Older, legacy security tools struggle to identify this email accurately as an attack because of the absence of links in the email body, the attachment type, and the lack of DMARC failure detection. Modern, AI-powered security tools identify the unknown sender domain, the suspicious attachment, and mismatched sender information to flag this email as an attack correctly.
How Does This Attack Bypass Email Defenses?
This email attack bypasses traditional security solutions for multiple reasons, including the following:
- Lack of Body Links: The body of the email does not contain any links. Legacy systems often scan for malicious links, but in this case, there are none to detect.
- Attachment Type: The email contains an HTML attachment, which is a standard file type and may not raise suspicion in legacy systems.
- DMARC Failure Not Detected: This message fails the DMARC status check, which can indicate a spoofed email. However, not all legacy systems check DMARC status, so this could be overlooked.
How Did Abnormal Detect This Attack?
This attack was detected using AI and ML by analyzing various factors, including the following:
- Unknown Sender Domain: Abnormal flags that the domain used to send this email is an unknown domain that the company has never sent messages to in the past. This is a strong sign that the message may not be from a safe source.
- Suspicious Attachment: The email contains an HTML attachment named “due-payment[.]html.” Abnormal detects that this could potentially contain malicious code.
- Mismatched Sender Information: The sender’s email does not match the sender's information in the body of the email.
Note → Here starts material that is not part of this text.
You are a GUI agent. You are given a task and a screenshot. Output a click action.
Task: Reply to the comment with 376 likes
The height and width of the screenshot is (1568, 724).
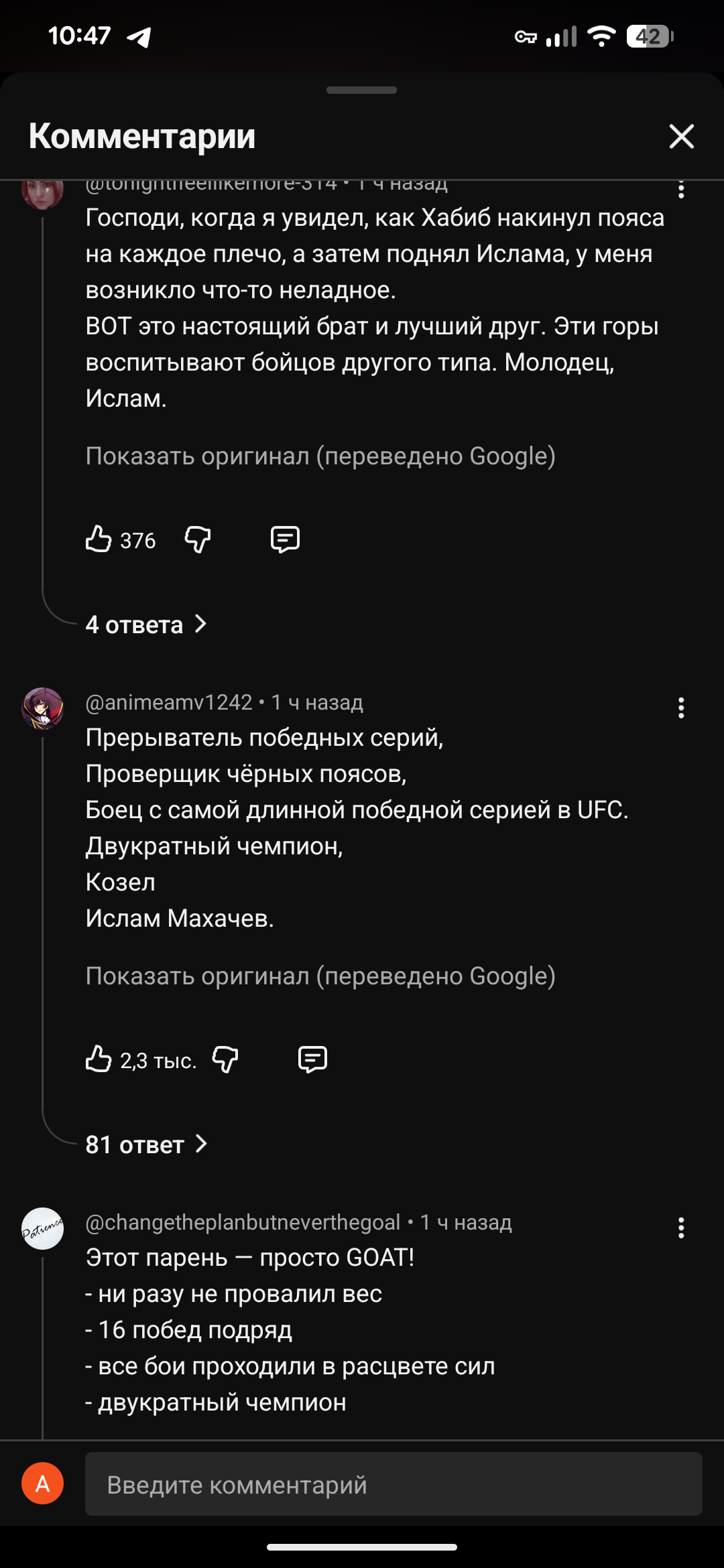click(285, 539)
The email is from “oleg@svoy[.]es,” but the body of the email is signed by “Microsoft.” Abnormal identifies this discrepancy as a sign of a spoofed email.
By recognizing established normal behavior and detecting these abnormal indicators, a modern email security solution has the ability to prevent this attack from reaching inboxes.
Please note the exact detection mechanism from Abnormal Security's system might include proprietary techniques and methodologies not disclosed here.